## Listed entries

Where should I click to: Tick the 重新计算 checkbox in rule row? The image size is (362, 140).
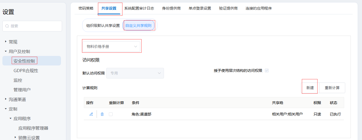111,114
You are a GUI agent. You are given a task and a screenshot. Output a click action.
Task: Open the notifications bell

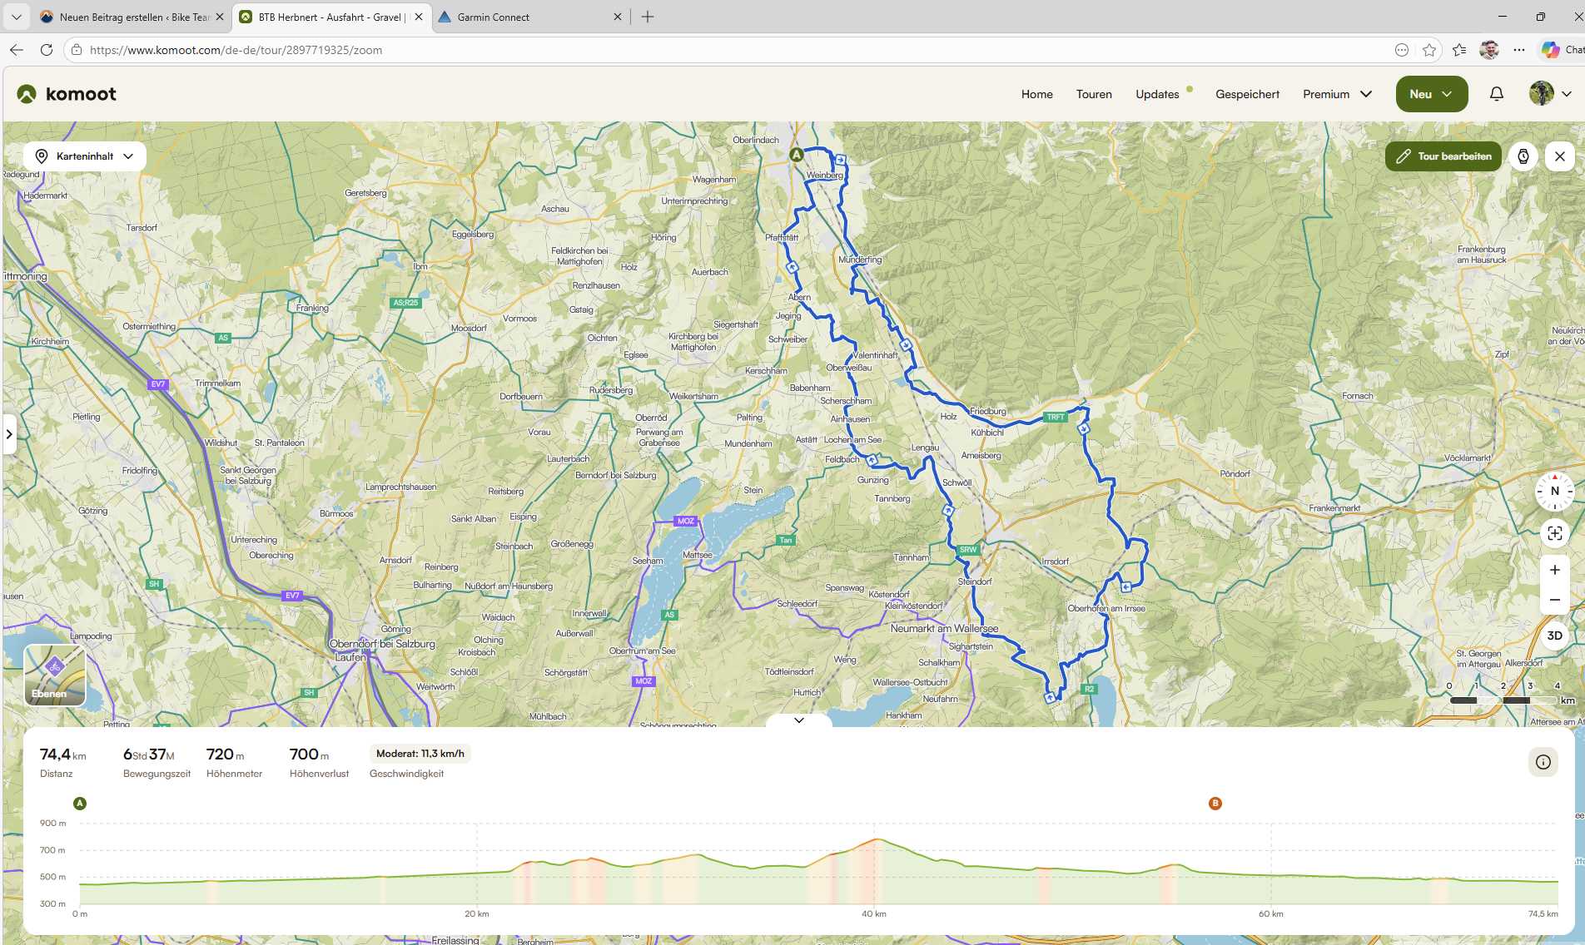[1496, 94]
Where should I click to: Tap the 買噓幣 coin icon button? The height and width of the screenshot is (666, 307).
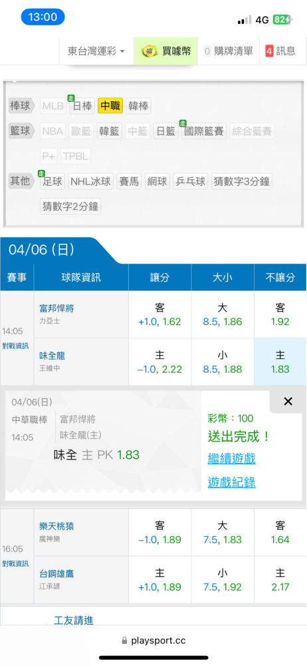click(166, 51)
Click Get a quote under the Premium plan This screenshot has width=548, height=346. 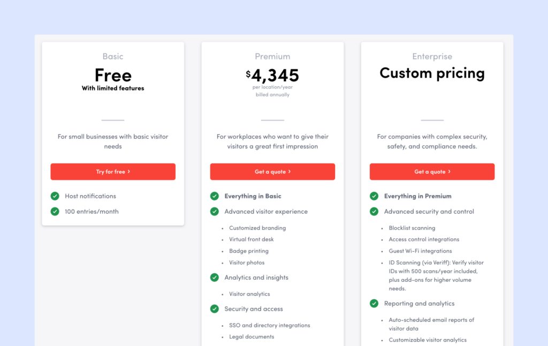click(x=272, y=172)
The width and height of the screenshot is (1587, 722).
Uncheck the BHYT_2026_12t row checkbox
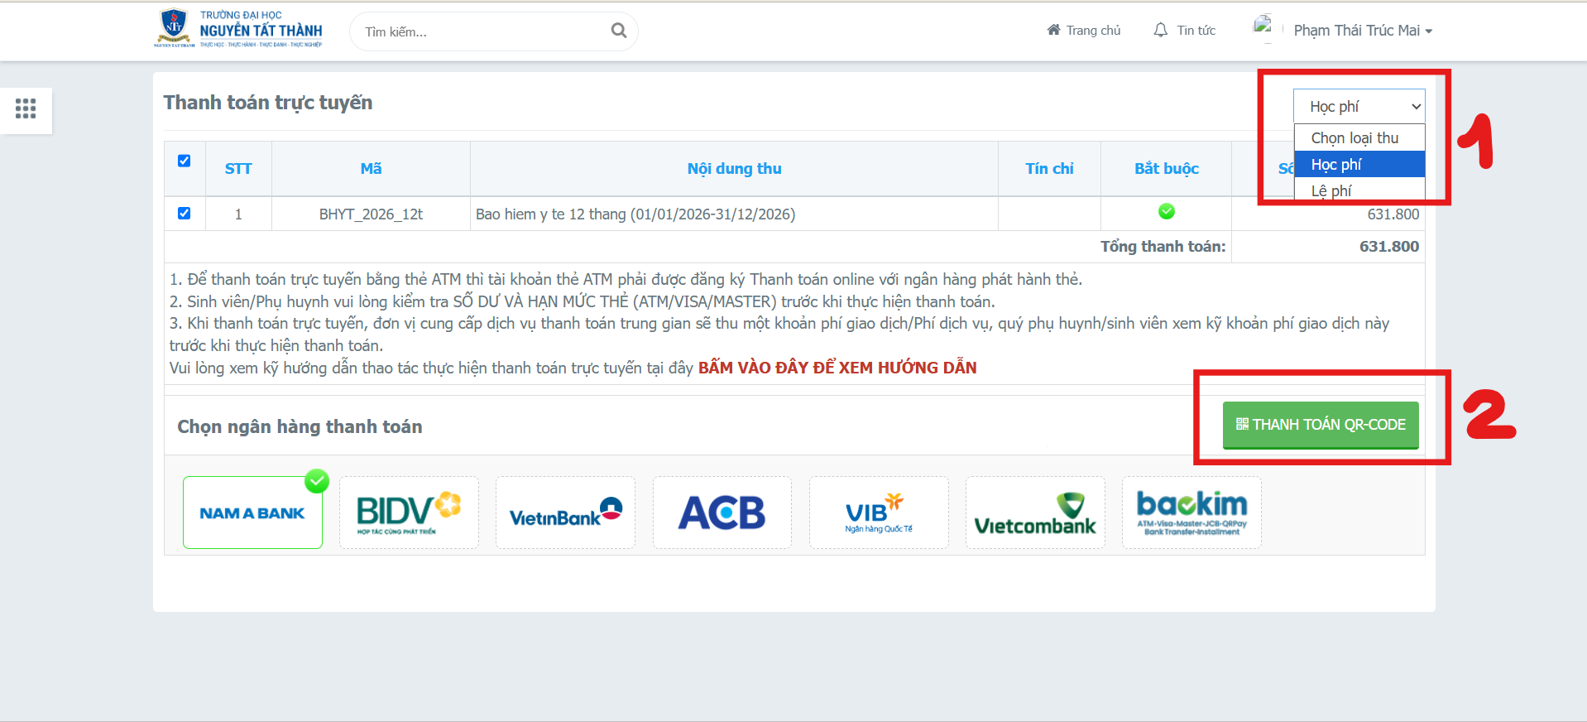click(x=185, y=214)
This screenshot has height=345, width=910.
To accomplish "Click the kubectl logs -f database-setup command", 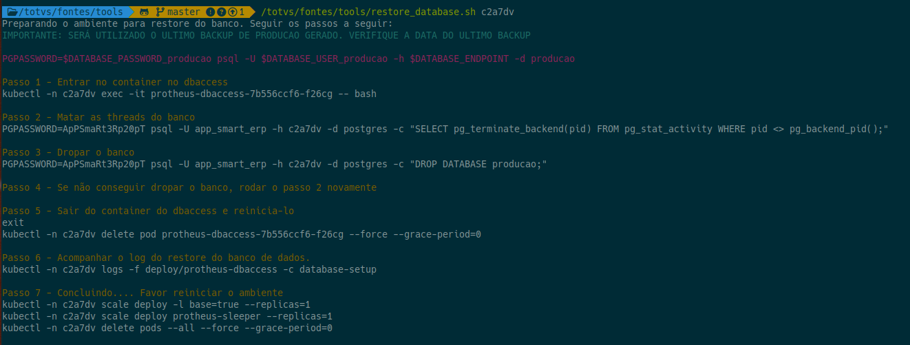I will pyautogui.click(x=189, y=270).
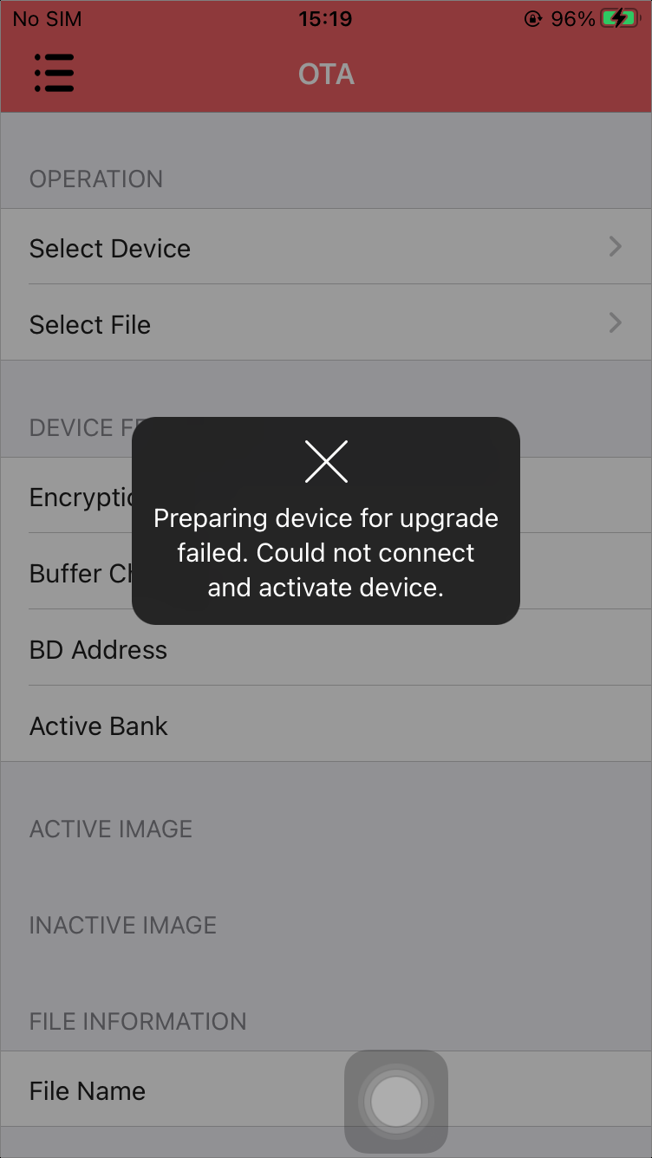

## Task item
In the listing above, find the line with "The width and" and the line with "This screenshot has height=345, width=910.". Output both, plus every line between them, and no pictures.

## Exercise response
The width and height of the screenshot is (1587, 722).
Uncheck the BHYT_2026_12t row checkbox
click(x=185, y=214)
This screenshot has height=345, width=910.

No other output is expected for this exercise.